Start of Material to process

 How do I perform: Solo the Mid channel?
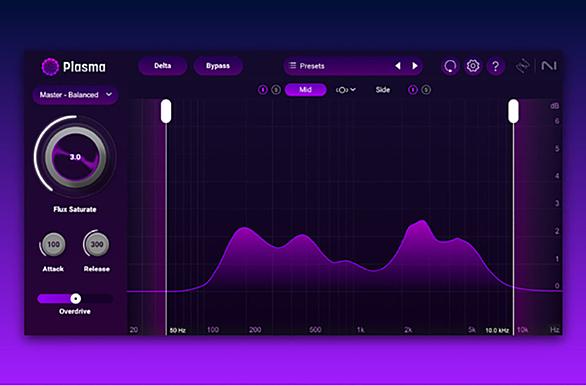tap(276, 90)
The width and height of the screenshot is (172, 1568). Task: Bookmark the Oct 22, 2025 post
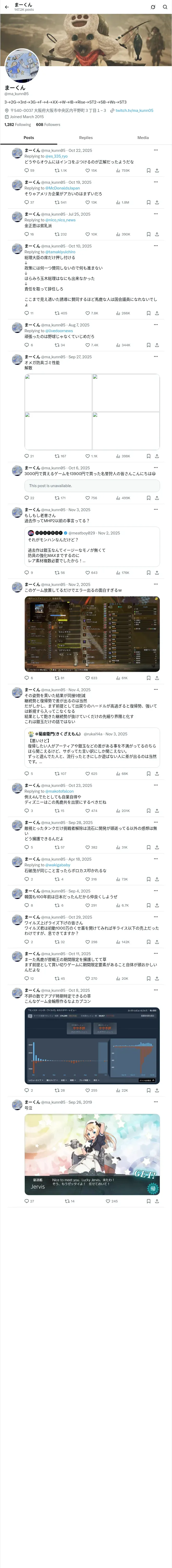click(x=148, y=170)
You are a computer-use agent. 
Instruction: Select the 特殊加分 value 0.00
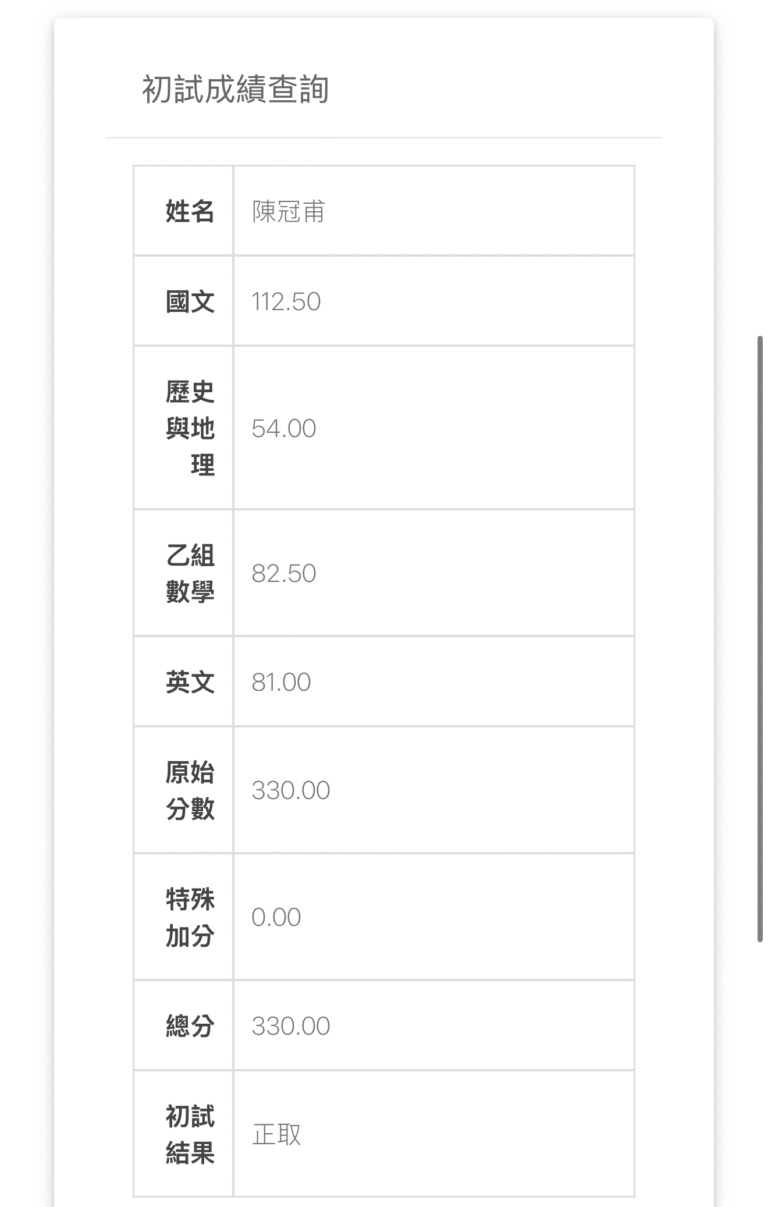[276, 918]
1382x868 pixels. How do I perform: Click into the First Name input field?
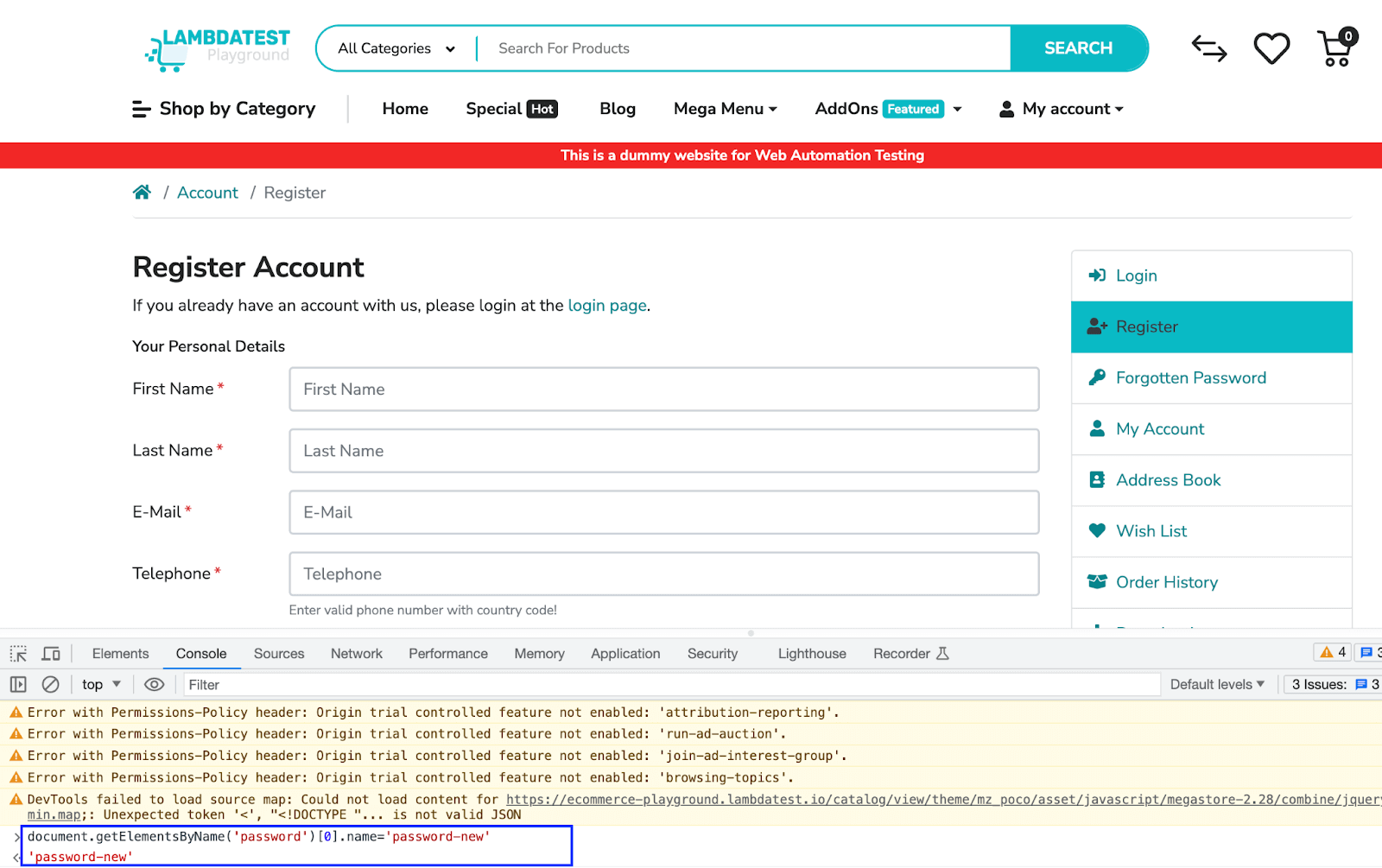point(663,390)
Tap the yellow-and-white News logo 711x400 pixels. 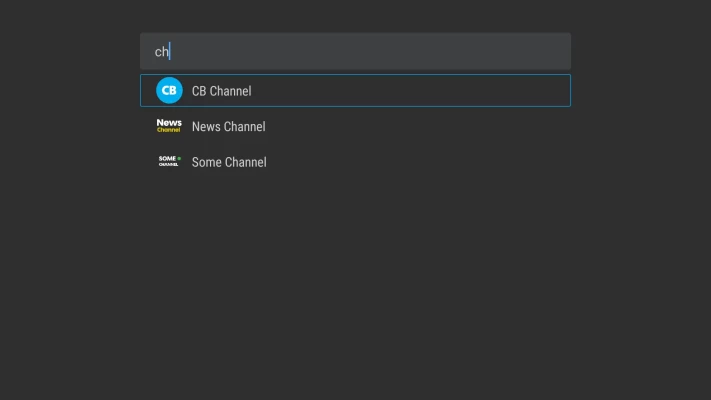point(169,126)
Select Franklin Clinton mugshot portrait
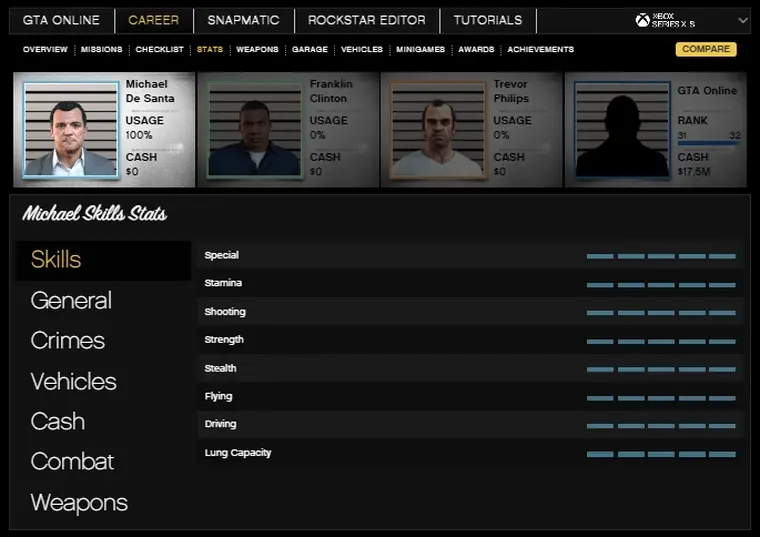Image resolution: width=760 pixels, height=537 pixels. [x=254, y=129]
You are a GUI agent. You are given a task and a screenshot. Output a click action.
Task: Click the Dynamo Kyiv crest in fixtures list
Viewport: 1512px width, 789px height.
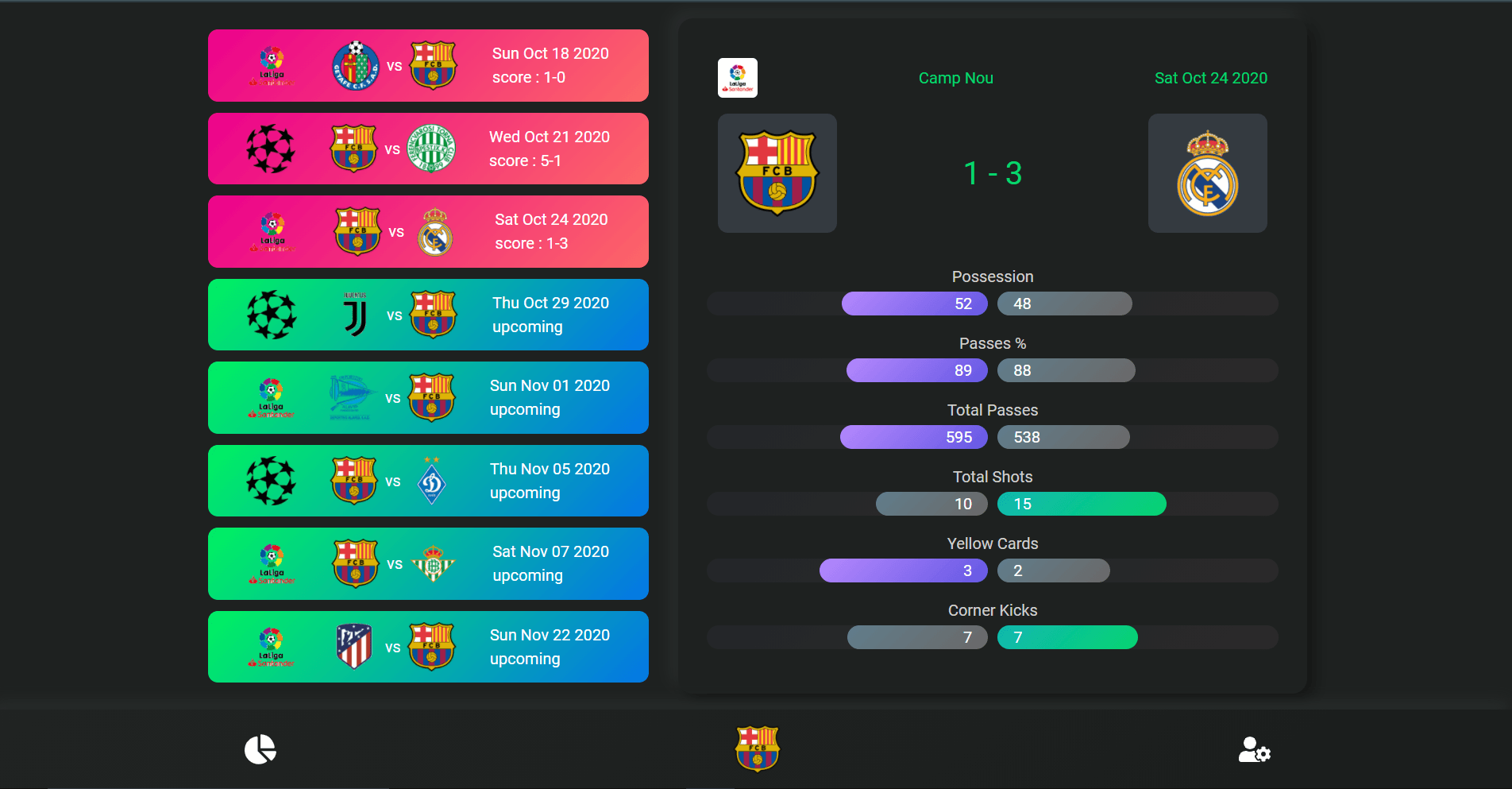431,481
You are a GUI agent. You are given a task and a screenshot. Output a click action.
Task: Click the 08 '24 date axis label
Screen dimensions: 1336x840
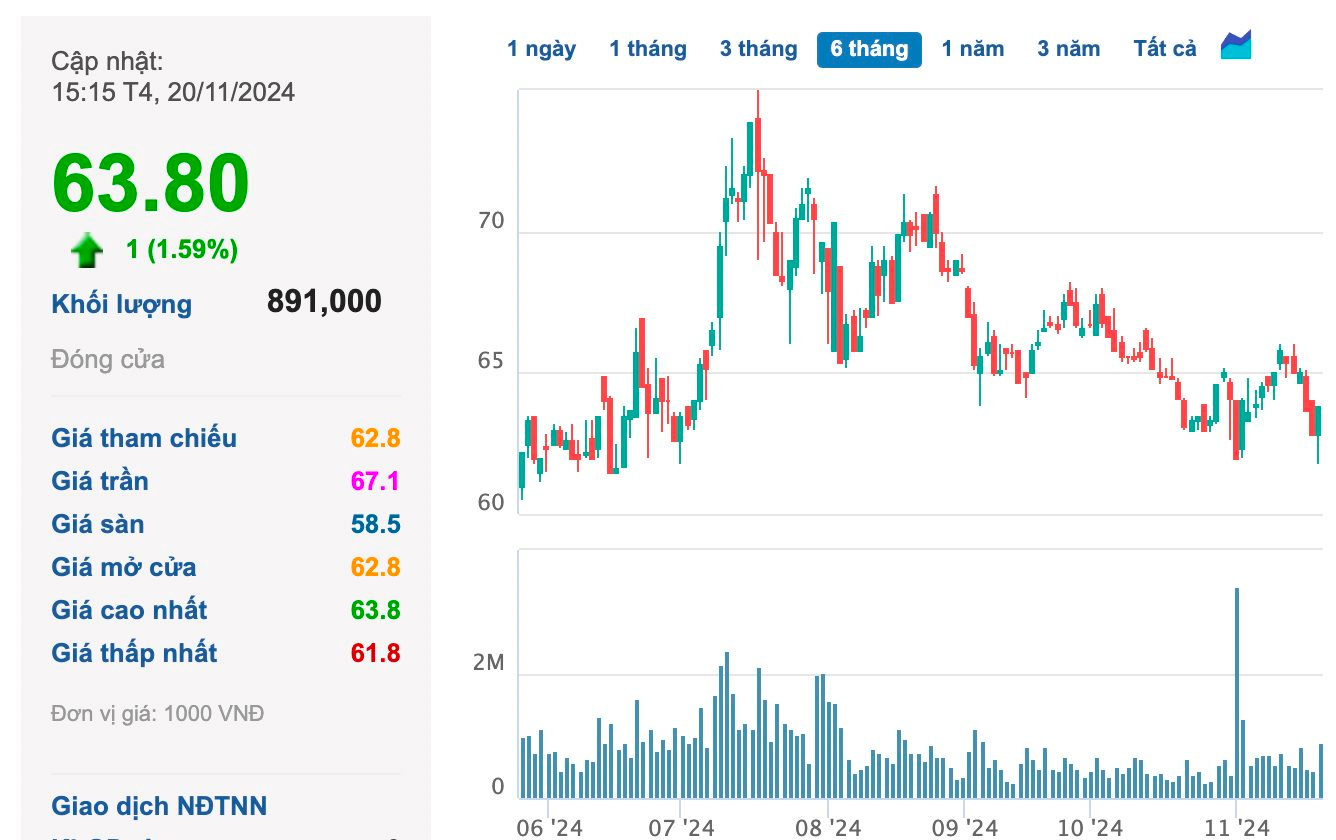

End of Material to process

What is being asked:
What is needed is an exact transcription of the lines from the one holding "Viewport: 1512px width, 789px height." to the end of the data, with every picture left out.

Your solution:
Viewport: 1512px width, 789px height.
431,481
You are a GUI agent. You are given a task and a screenshot. Output a click action.
Task: Click the 08 '24 date axis label
Screen dimensions: 1336x840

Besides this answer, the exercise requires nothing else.